From the moment Elon Musk closed his Twitter deal, the network’s diehard users have taken steps to eulogize it. People have downloaded their own archive from Twitter. Others have started threads with screenshots of their all-time favorite tweets. And there’s an ongoing Google doc cataloging Twitter trends and memes, a guide that could serve one day to decode the hieroglyphics of the app.

Whether Twitter goes bankrupt (as Musk himself has said is a possibility) or becomes an unnavigable stream of hate speech and deceptive parody accounts, the network’s future is unknown. But there’s fear that Twitter’s troves of content, important for both historical and political impact (as well as a good laugh), could be lost. Twitter’s founding premise—the 140-character (now 280) quip—doesn’t lend itself well to archiving. That’s in part because capturing a stream of content that increases by the thousands each minute is a technical nightmare, but it’s also due to ethical concerns that not all tweets are created equally. Some are fired off by world leaders who incite violence and others by individuals who would be unknown private citizens, if not for their affinity for the bird app.

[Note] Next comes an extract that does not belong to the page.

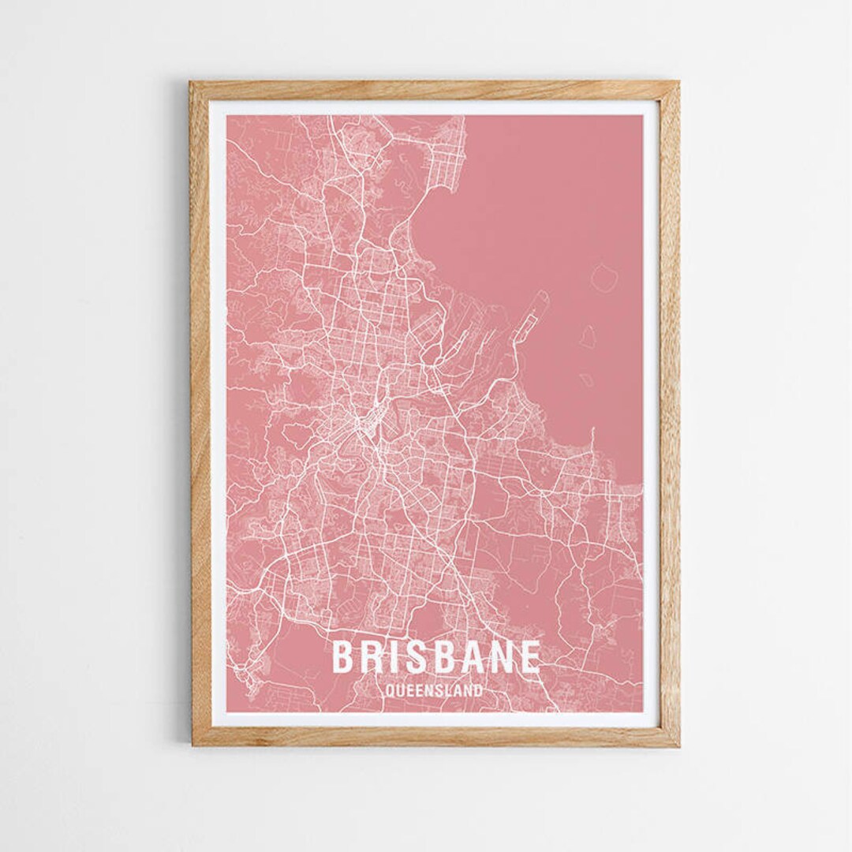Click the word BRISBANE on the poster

Both types of tweets can go viral and have lasting consequences.

“I think it’s really important to be thoughtful about the data you collect,” says Miles McCain of PolitiTweet, a service that archives tweets from public figures and influential institutions. “When you try to archive anything and everything, you end up with a whole lot of information that doesn’t really matter.”

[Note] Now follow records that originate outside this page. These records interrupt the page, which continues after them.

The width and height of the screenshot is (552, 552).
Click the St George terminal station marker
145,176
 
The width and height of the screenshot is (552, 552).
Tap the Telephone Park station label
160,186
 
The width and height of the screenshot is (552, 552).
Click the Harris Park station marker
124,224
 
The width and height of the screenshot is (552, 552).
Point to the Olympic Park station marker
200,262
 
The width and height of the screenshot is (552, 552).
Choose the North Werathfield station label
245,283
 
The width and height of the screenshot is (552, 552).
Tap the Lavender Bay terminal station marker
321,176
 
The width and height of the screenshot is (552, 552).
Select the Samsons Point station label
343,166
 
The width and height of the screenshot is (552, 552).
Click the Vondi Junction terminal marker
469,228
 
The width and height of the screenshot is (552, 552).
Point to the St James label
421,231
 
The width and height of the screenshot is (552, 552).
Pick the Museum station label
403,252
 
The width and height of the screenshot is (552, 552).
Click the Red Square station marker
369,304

An attempt by the United States Library of Congress, which began documenting every public tweet in 2010, failed. Tweets evolved from short bits of text to regularly include photos, videos, and live links. The library ended the Sisyphean project seven years later and said it would only archive select accounts. In 2012, the library said it was archiving half a billion tweets each day. A spokesperson for the library did not provide a comment to WIRED before this story was published.

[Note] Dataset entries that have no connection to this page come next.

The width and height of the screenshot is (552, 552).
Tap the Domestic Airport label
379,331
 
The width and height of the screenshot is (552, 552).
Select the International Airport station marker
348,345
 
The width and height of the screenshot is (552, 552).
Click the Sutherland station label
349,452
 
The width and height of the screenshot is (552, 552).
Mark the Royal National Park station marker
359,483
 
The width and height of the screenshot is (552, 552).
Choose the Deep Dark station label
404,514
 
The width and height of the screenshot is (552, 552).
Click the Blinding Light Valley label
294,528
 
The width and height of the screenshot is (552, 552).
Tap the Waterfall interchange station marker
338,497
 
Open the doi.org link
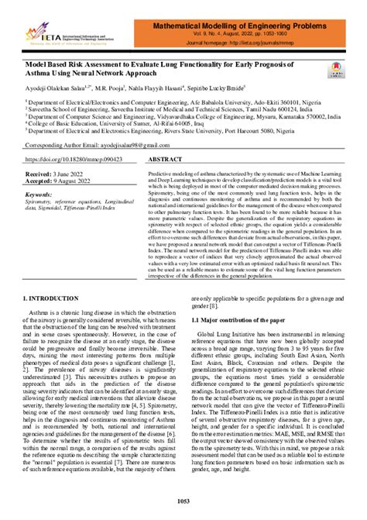70,157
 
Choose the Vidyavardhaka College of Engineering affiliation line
178,117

Elisabeth Fondren, a journalism professor at St. John’s University in New York City, says the failure of that archiving project proved a huge missed opportunity for preserving a rich data set of political discourse and communication trends. The present moment has cast a spotlight on the need to archive social media and exposed the precarity of hosting a public square on the servers of a private company.

“If it had been successful, we would now have it,” says Fondren. “It really undermines researchers’ attempts to assess the social impact of media on society.”

Smaller, third-party services have sought for years to archive more specific content. ProPublica keeps a list of politicians’ deleted tweets on its Politwoops database. PolitiTweet has a database tracking 1,500 accounts. These keep records of statements and news stories from significant people in government and politics, but the projects don’t intend to capture the mass discourse of online communication.

Twitter was designed to capture the moment, and in its early days finding or viewing older tweets wasn’t easy and didn’t seem important. But by 2014, Twitter had improved its search tool for public tweets. The move helped researchers, but it also breathed new life into long-forgotten tweets that had moved down the timeline without much afterthought. The change proved problematic for some tweeters, like those who began punching out 140-character musings as teens but had since become college students or young professionals. Their tweets didn’t always age as well, particularly as an era of cancel culture began.